Watson, 38 last month, intends to complete the marathon course despite being painfully afflicted by the lingering aftermath of his world title fight against Chris Eubank in 1991. Six weeks in a coma, he suffered severe brain damage, blindness in his right eye and paralysis from which he has only partially recovered.

He will travel not in a wheelchair but on foot, aiming for a mile an hour over six days, walking two-and-a-half hours each morning, followed by a four-hour rest and a further two-and-a-half hours each afternoon. He will rest and sleep in a bus.

Peter Hamlyn, the neurosurgeon who saved Watson's life, will accompany him. "Michael has no business walking to the end of the road, never mind taking on the marathon," he says. "If he manages it, it will be one of the greatest achievements the event has ever seen."

The course has been completed by panto horses, tray-carrying waiters, clowns on stilts and even a deep-sea diver, but the sheer magnitude of Watson's ambition is surely unequalled in the history of the event. Even a circuit of the small garden of his Chingford home leaves him exhausted, but he vows: "I know I can make it. I have the force with me. I have been brought back to the person I used to be, an athlete preparing for a fight."

Watson competes as captain of a team raising funds for the Brain and Spine Foundation. "He is an extraordinary individual," says Hamlyn. "Extraordinary for surviving, extraordinary for recovering his mind and extraordinary for learning to walk again.

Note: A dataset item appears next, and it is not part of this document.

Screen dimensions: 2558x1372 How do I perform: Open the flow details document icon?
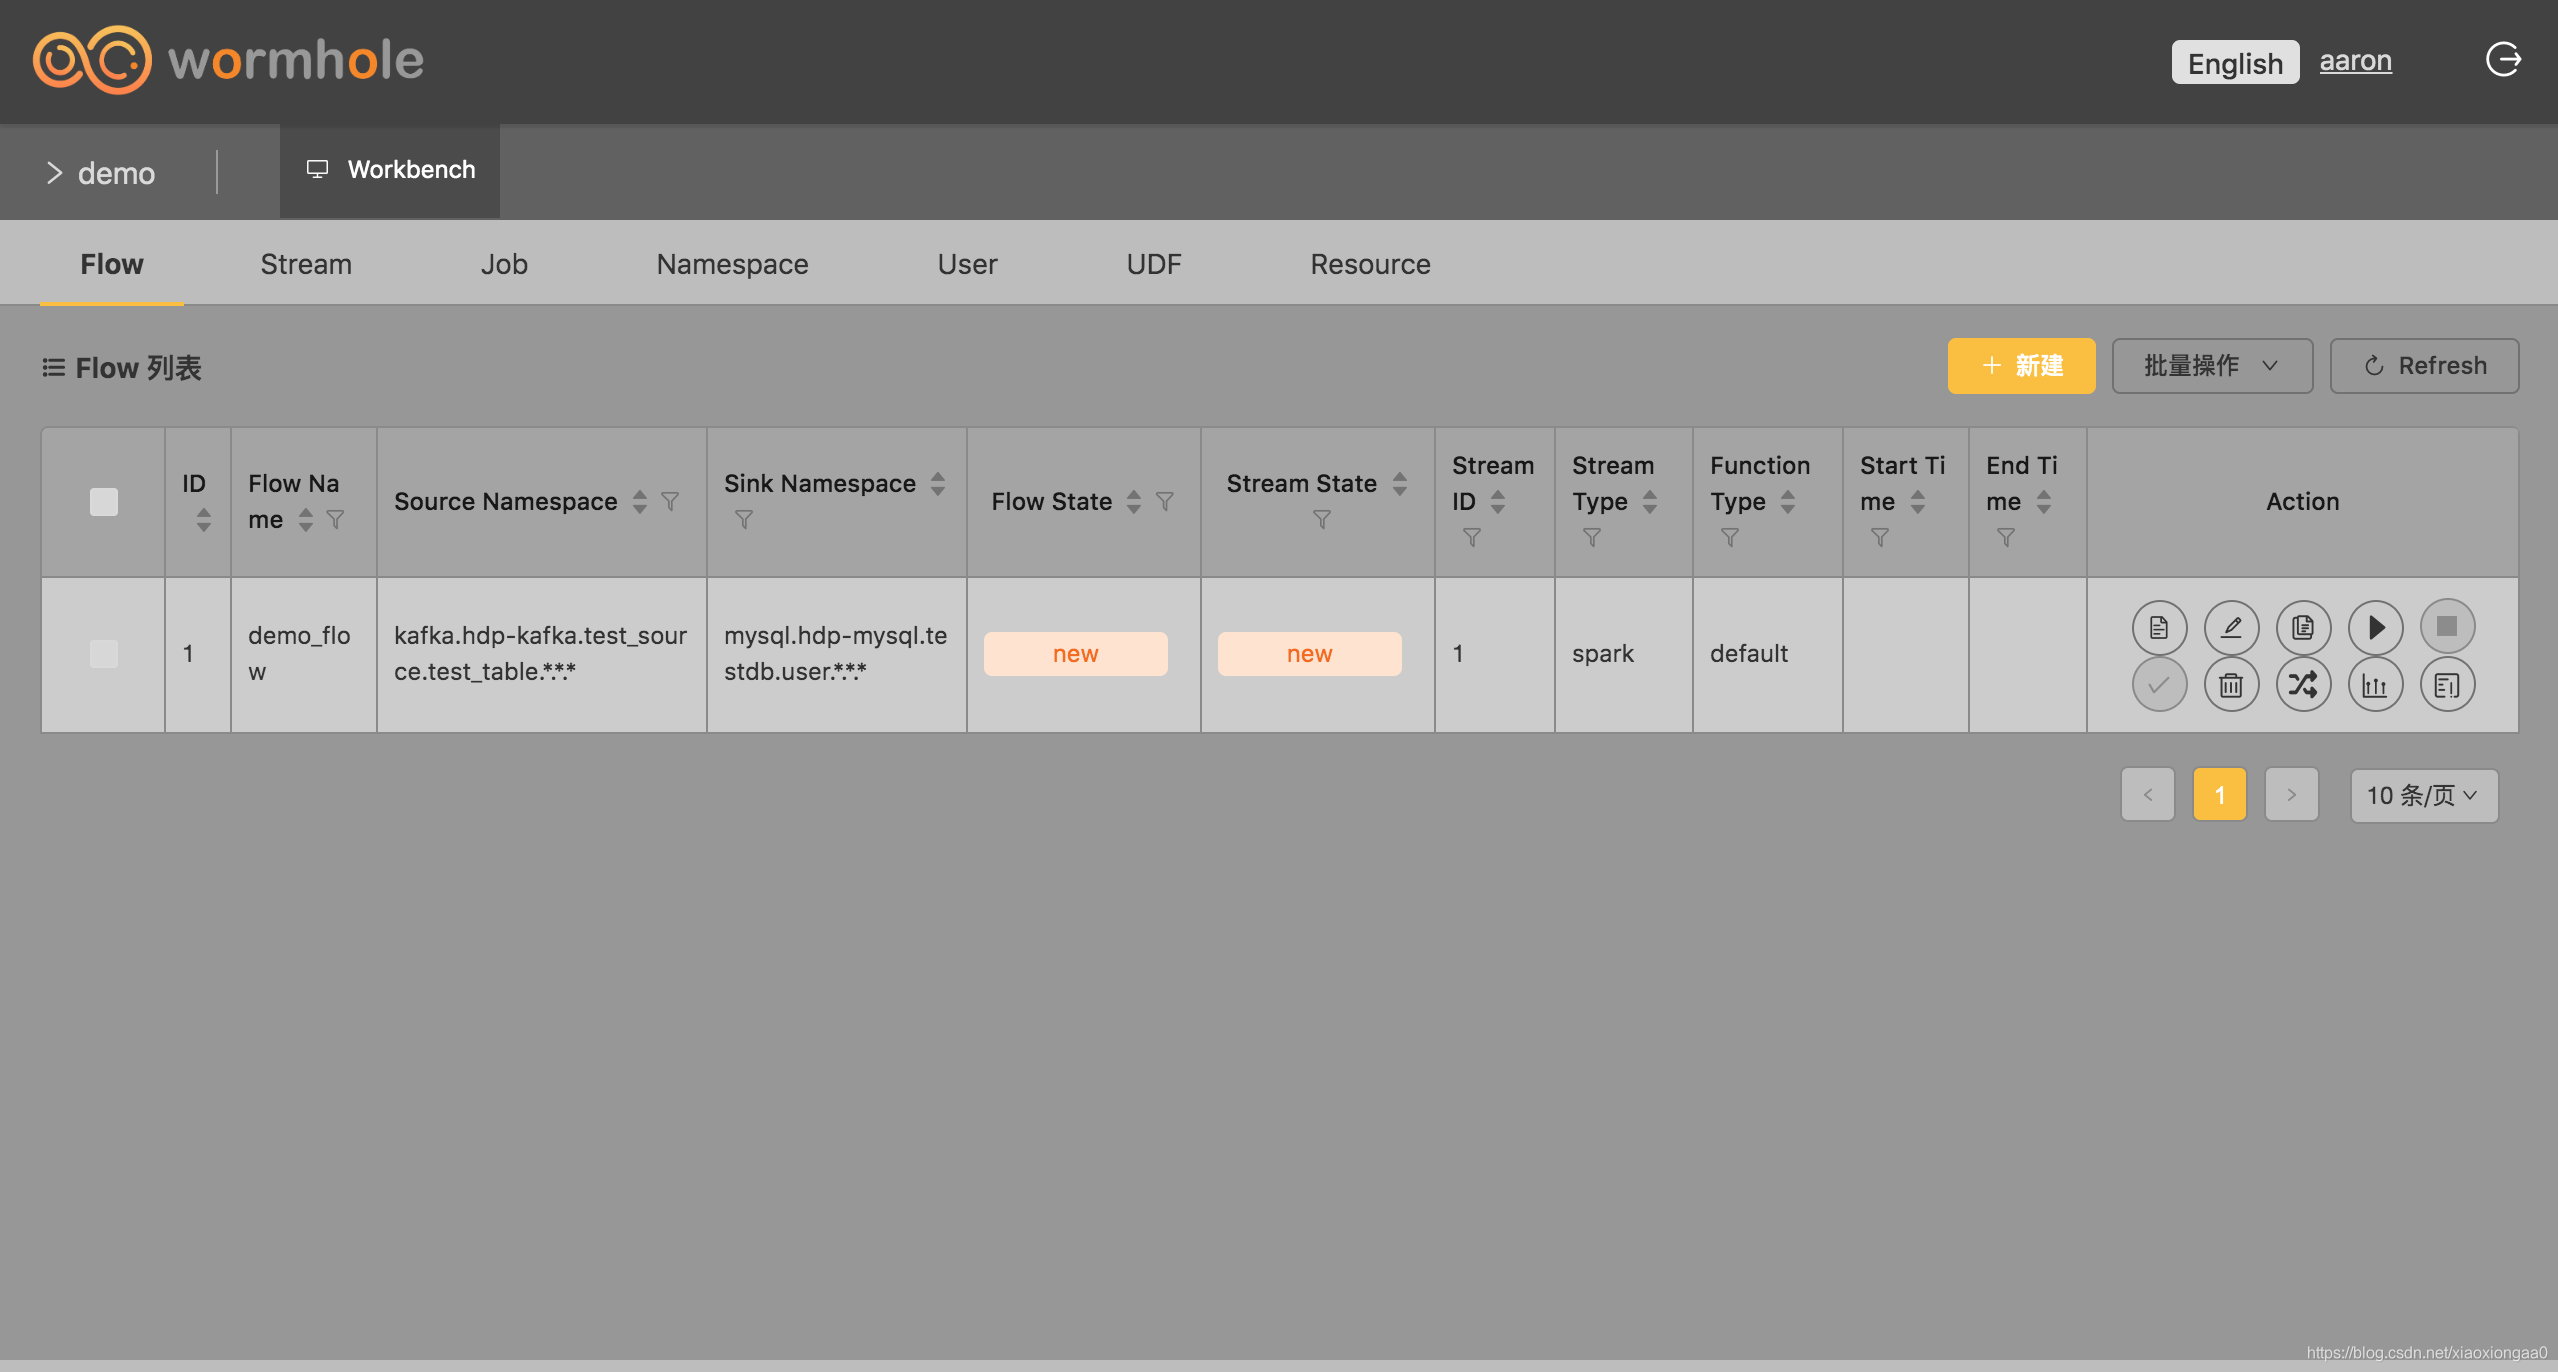point(2159,627)
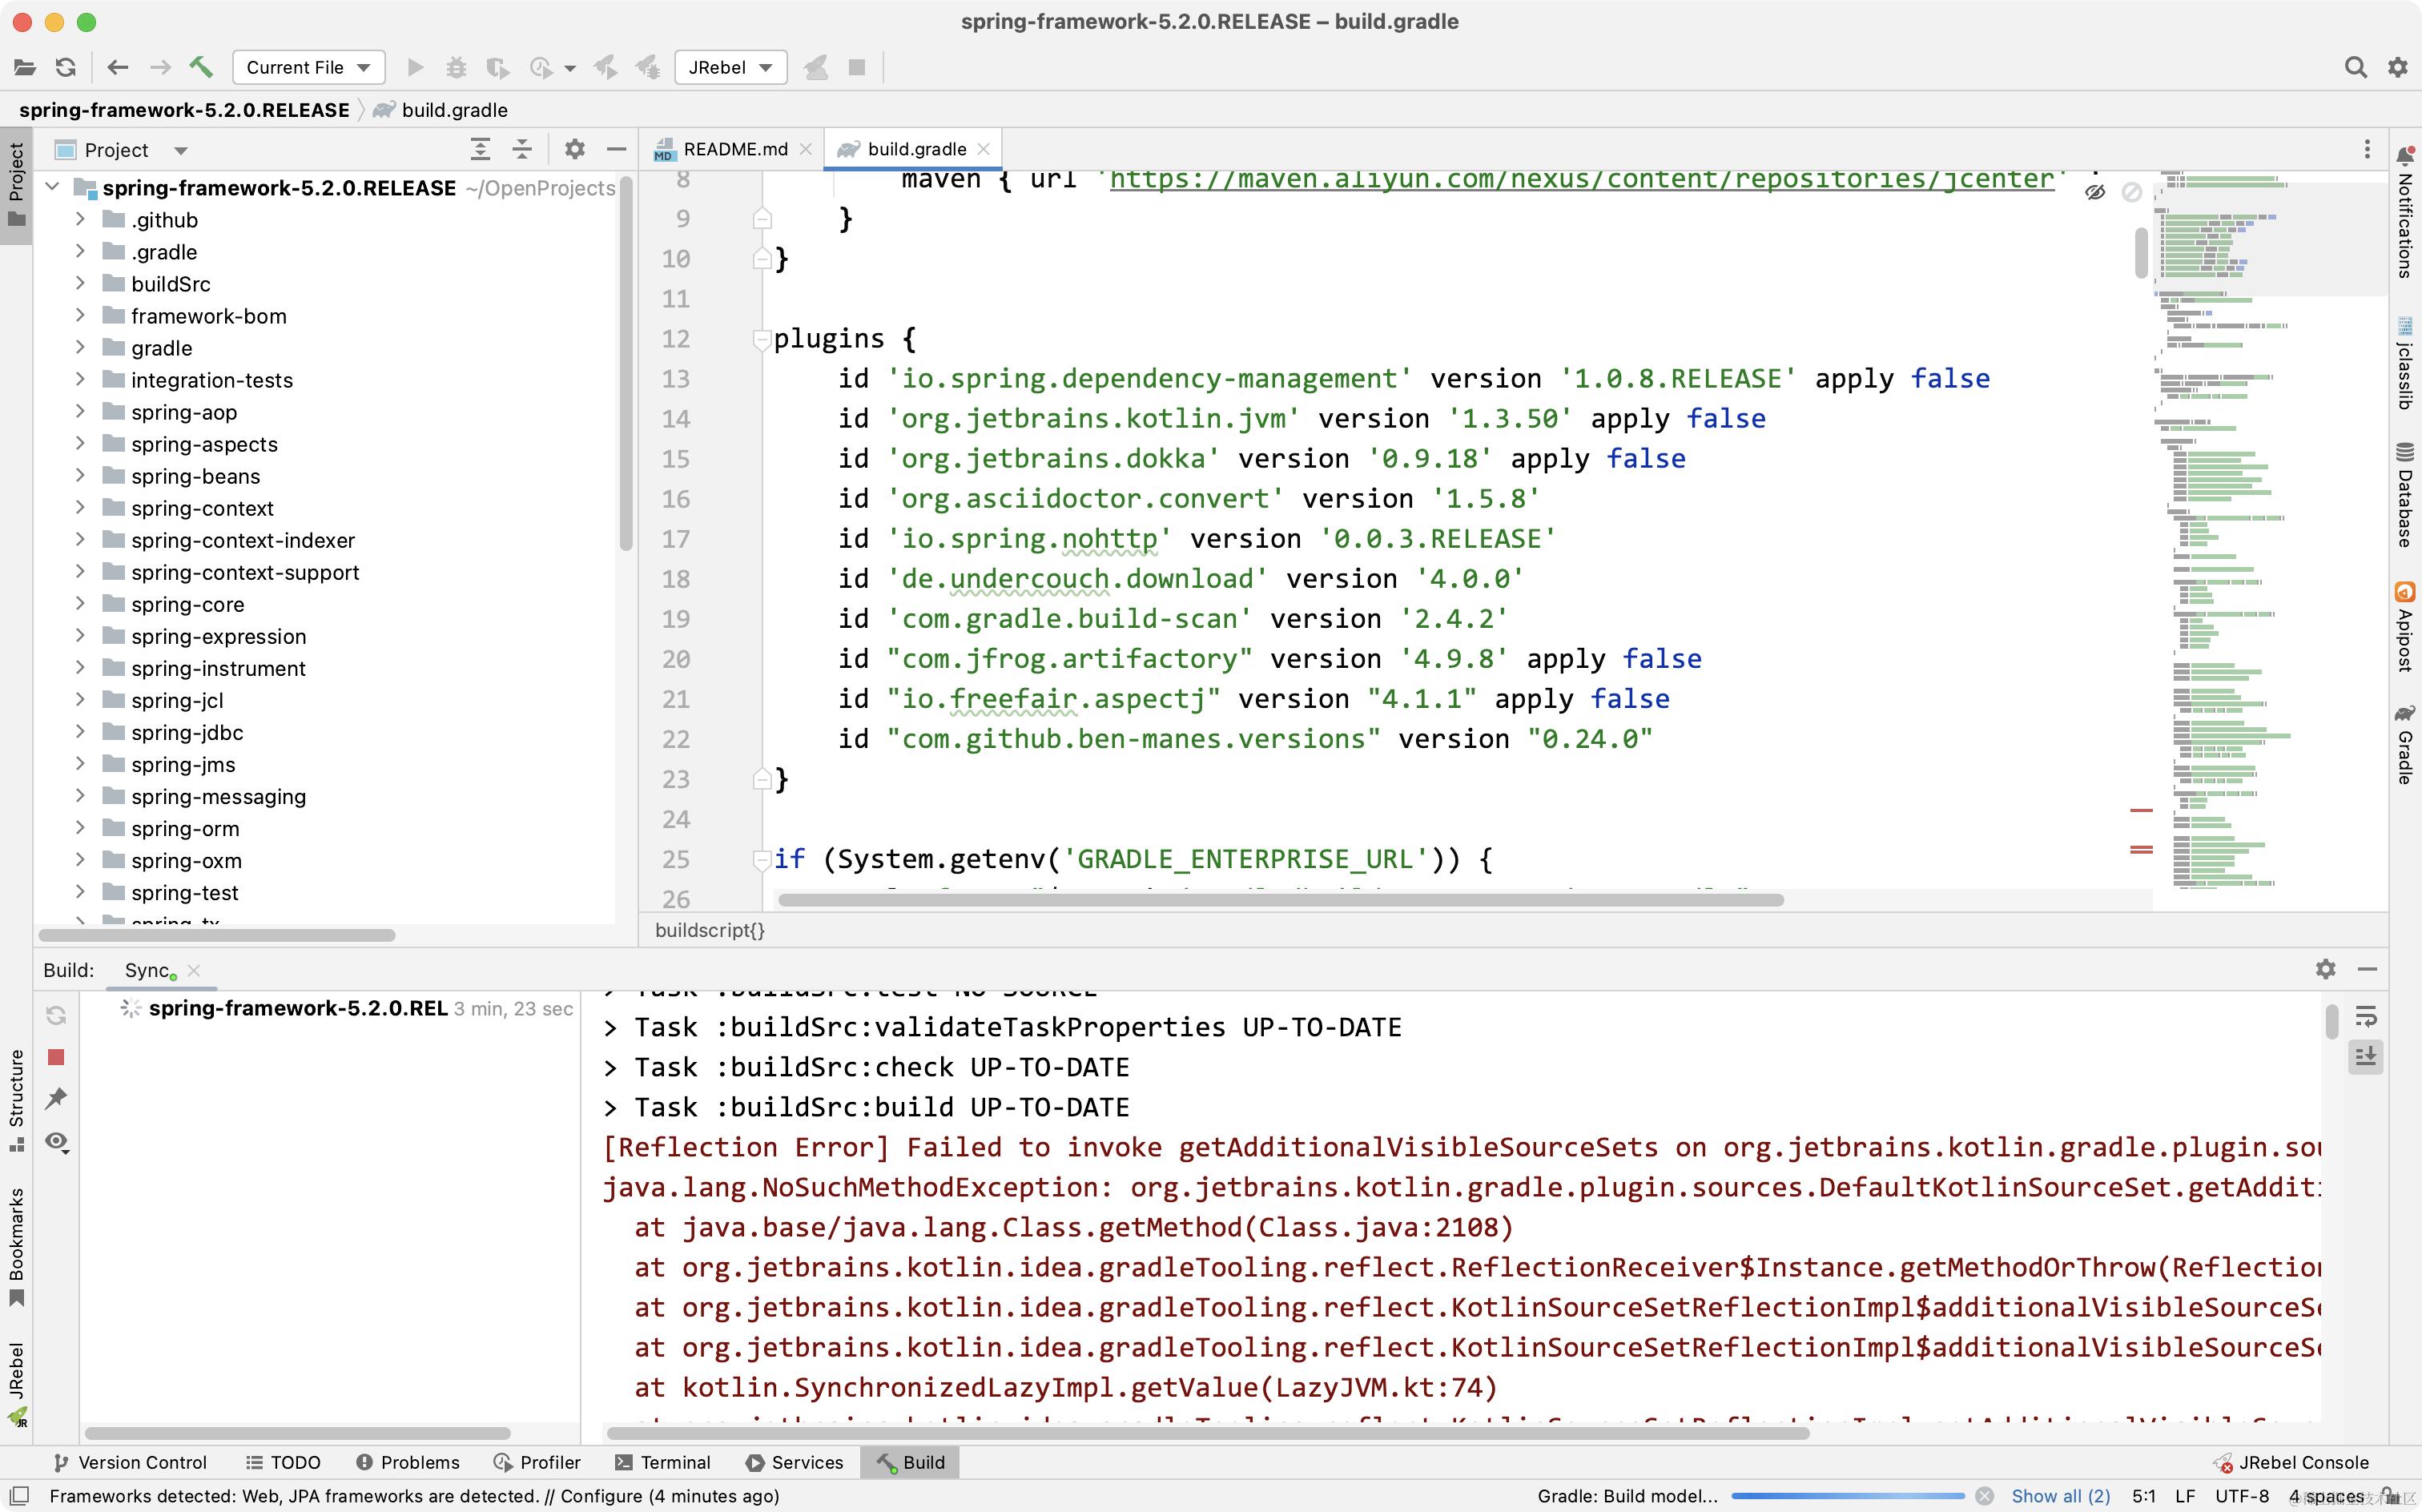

For the last dozen years Watson has walked through a storm, his head held high. And throughout this week he'll never walk alone. A posse of personalities from boxing and other sports has pledged to keep him company all the way.

Next weekend, when they reconstruct the marathon finish in The Mall, just for him, he hopes to cross the line alongside Eubank, of whom he says, "He has been forgiven", meaning that while he bore no grudge against the man whose fists blighted his life, as a true warrior he was irked at losing to him.

The hardest thing, he jokes, will be the victory salute at the end. "I'm not daunted by the idea at all, because my faith and determination will see me though."